Un Jeu de combinaisons

HOSPITALITÉ (KANTAI 歓待, 2010) – Kôji Fukada

Les films de Kôji Fukada s'éclairent les uns les autres comme ces autres filmographies kaléidoscopiques – celles d'Éric Rohmer, influence majeure sur Au Revoir l'été, d'Hong Sang-soo dans cette même filiation, ou encore de Yasujirô Ozu. Hospitalité, l'un des premiers longs-métrages de Fukada, sort en France plus de dix ans après sa réalisation. Dans le calendrier des sorties, il succède à d'autres œuvres réalisées après-coup, et au succès justifié, d'Au Revoir l'été au Soupir des Vagues, en passant par Harmonium, Sayonara ou L'Infirmière.

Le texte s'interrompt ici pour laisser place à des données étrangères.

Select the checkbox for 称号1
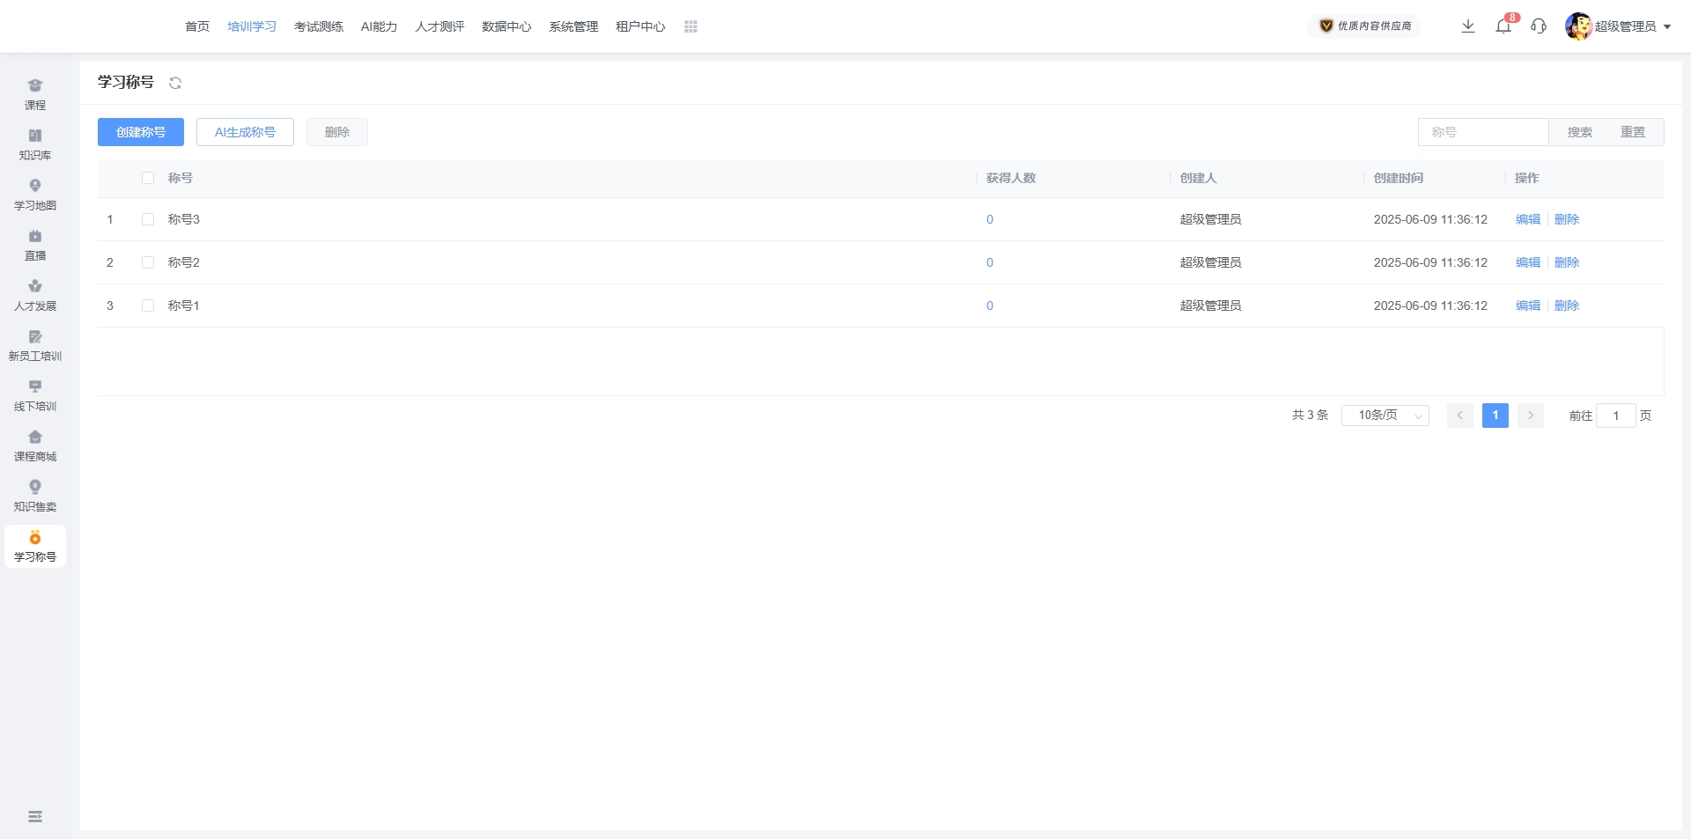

Hospitalité complète cette filmographie plus qu'il ne l'innove car il doit son intérêt au geste rétrospectif qu'il engage, réaffirmant des motifs narratifs et esthétiques déjà éprouvés.

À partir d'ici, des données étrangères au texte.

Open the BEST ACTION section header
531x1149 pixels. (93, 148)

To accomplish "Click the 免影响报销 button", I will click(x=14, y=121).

En effet, le film paraît constamment rejouer des longs-métrages qui le succèdent. Tel le spectre malhabile des premières ébauches, Hospitalité ravive le souvenir des chasses-croisés d'Au Revoir l'été, ou celui des complexes relations triangulaires d'Harmonium, et dessine presque malgré lui une cartographie limpide des caractéristiques de la méthode fukadienne. Les modèles cinématographiques, Ozu1 en premier lieu, sont également très visibles. Le générique, des caractères élégants sur une surface de décor, puis de nombreux plans iconiques agissent en véritable clin d'oeil pour les amateurs du maître japonais – de même que les commérages des voisins rappellent évidemment Bonjour (Ohayo, 1959), sur cette même thématique de l'accueil des nouveaux arrivants.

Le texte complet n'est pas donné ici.